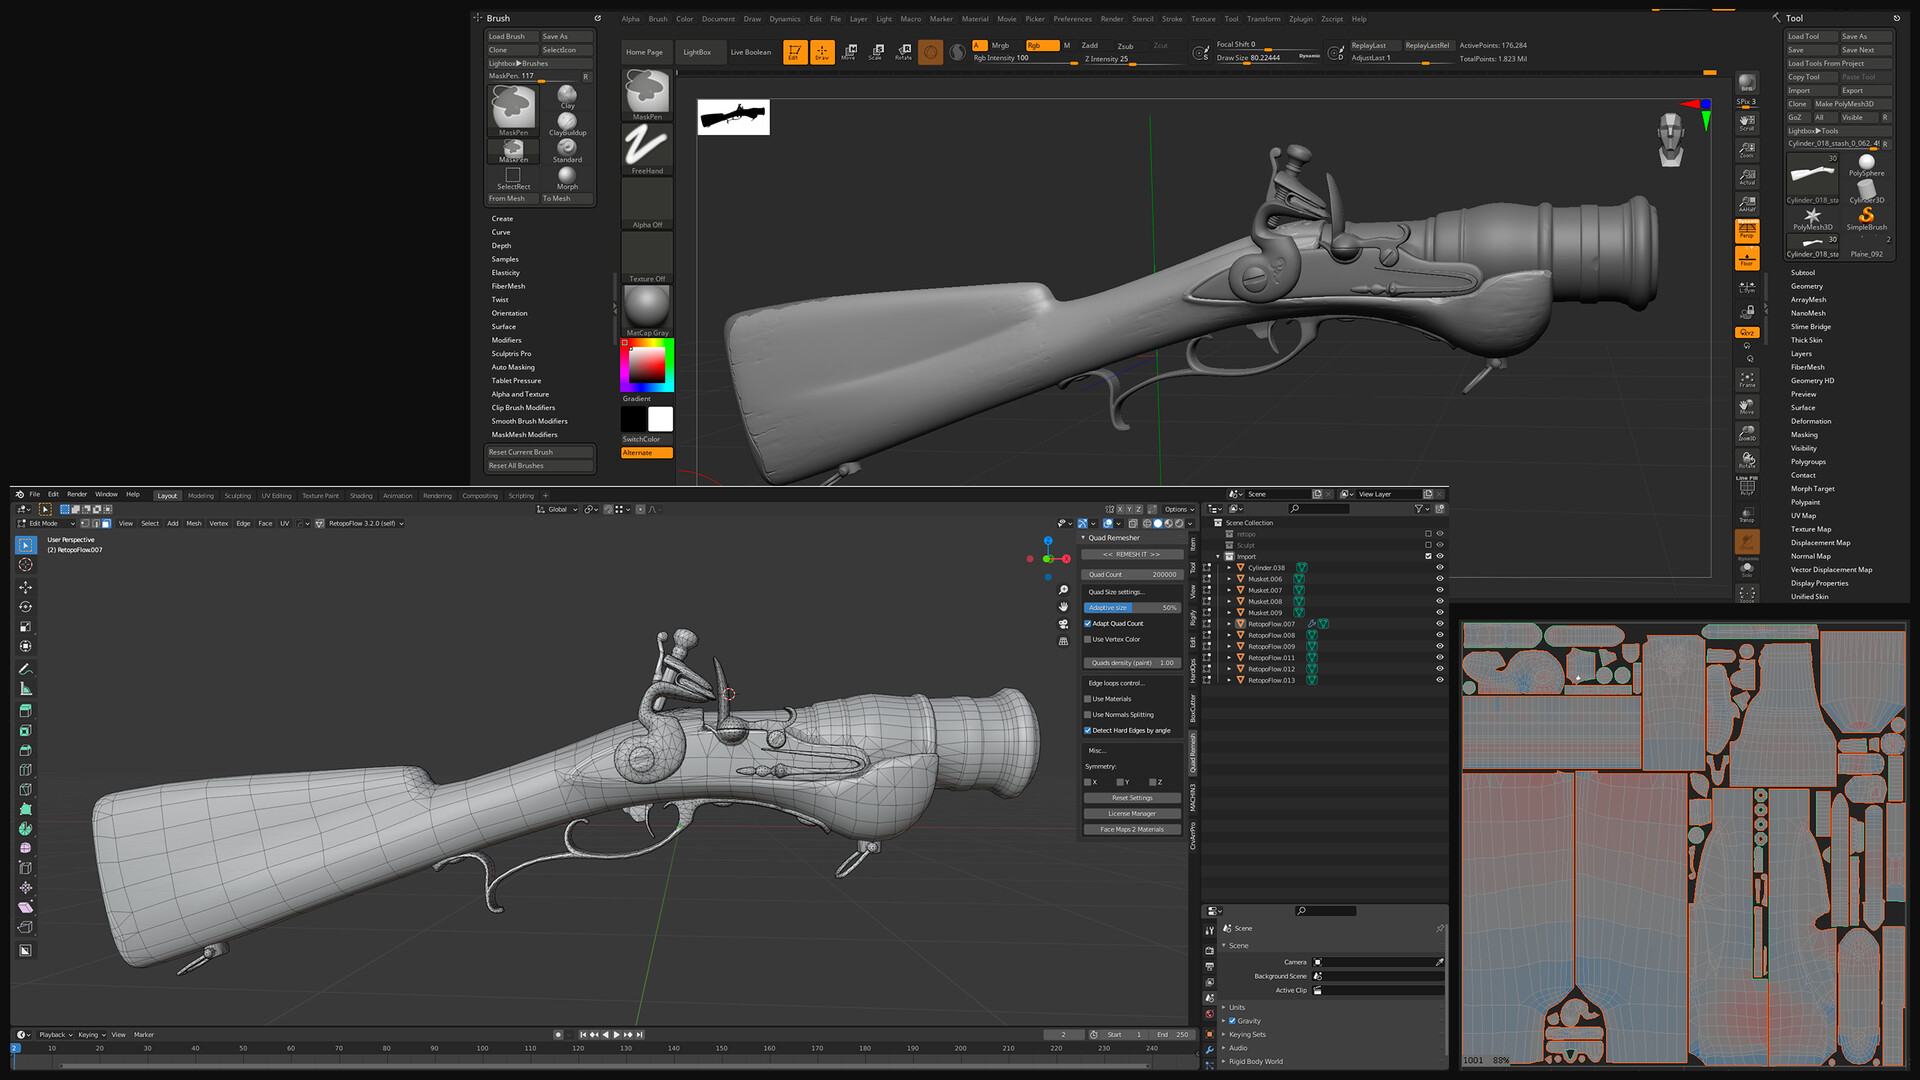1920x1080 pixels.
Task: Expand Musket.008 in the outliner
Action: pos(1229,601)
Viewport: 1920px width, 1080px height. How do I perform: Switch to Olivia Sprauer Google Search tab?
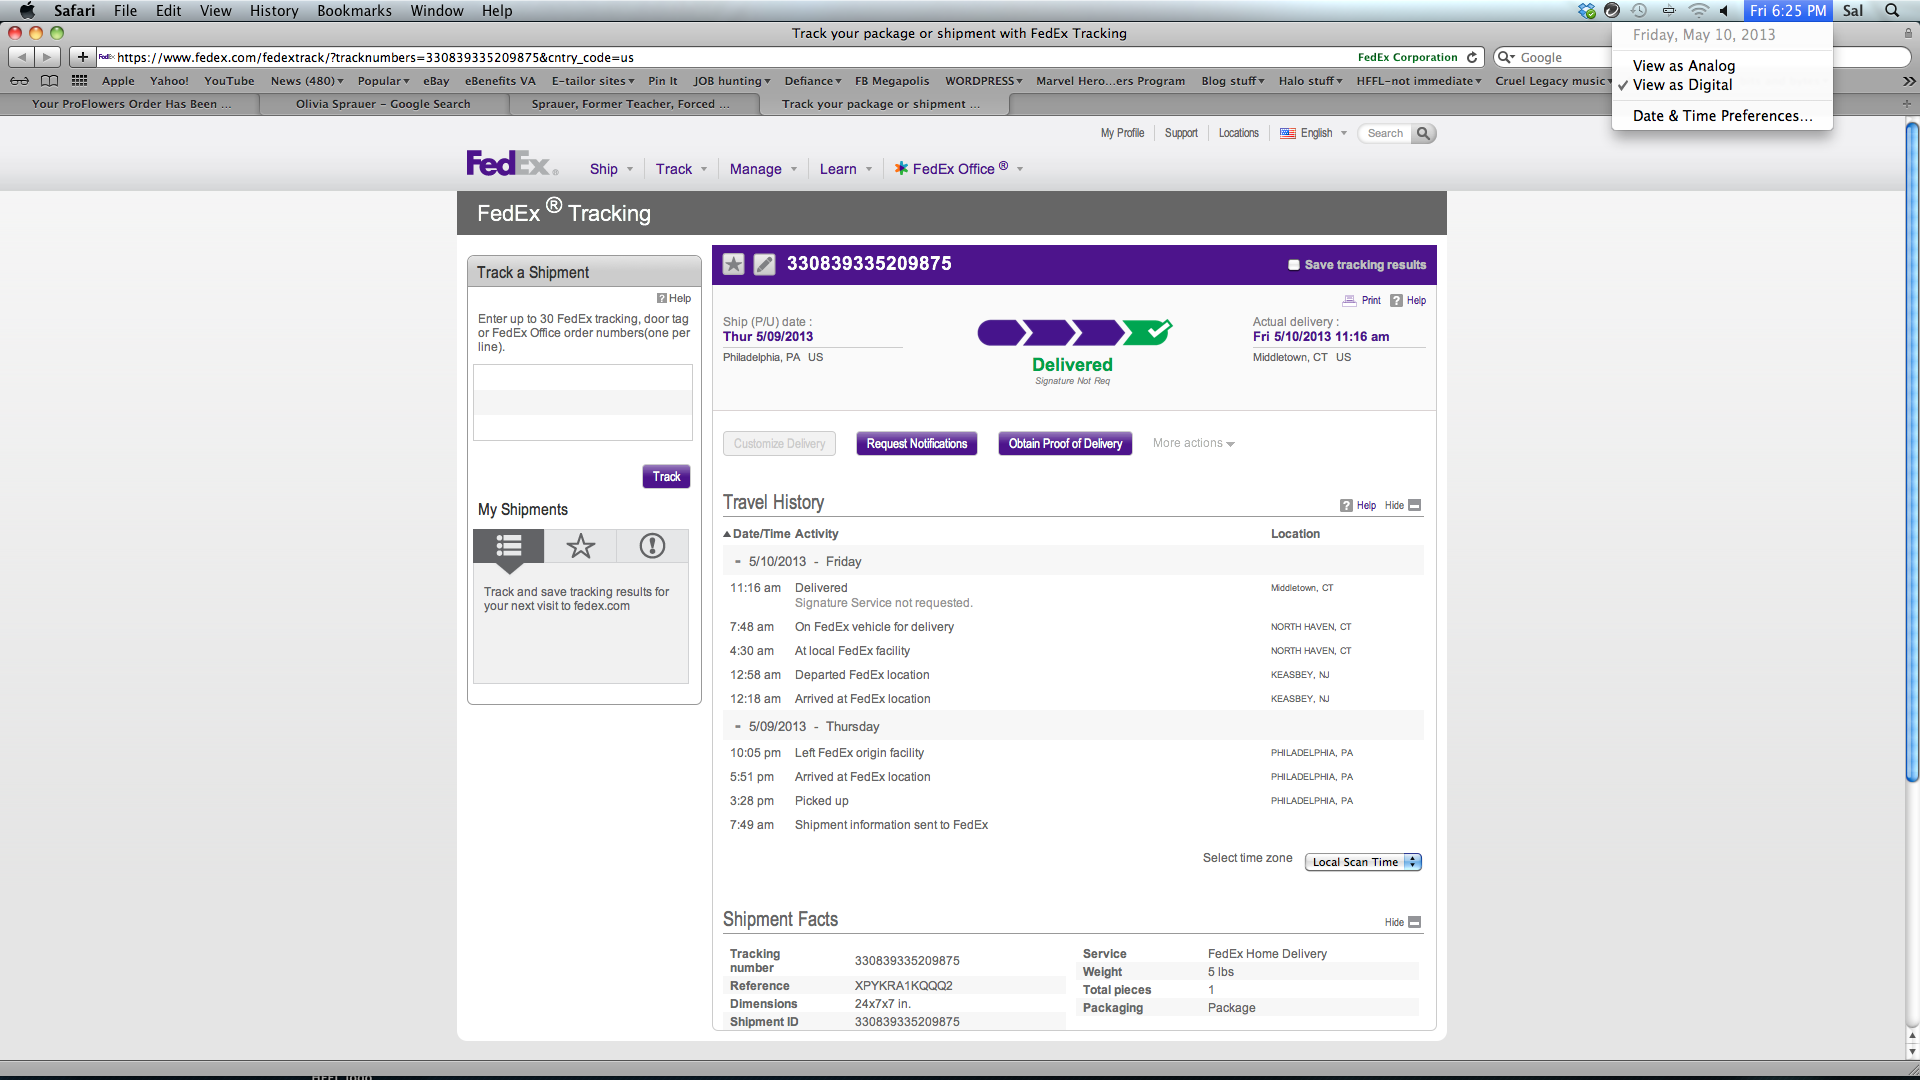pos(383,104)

==================================================

Work required.
Each line from the one bearing "Viewport: 1920px width, 1080px" through the final line of the records is to be copied exactly, and no pictures are to be included.

Solution below.
Viewport: 1920px width, 1080px height. How do I perform: Switch to Olivia Sprauer Google Search tab?
pos(383,104)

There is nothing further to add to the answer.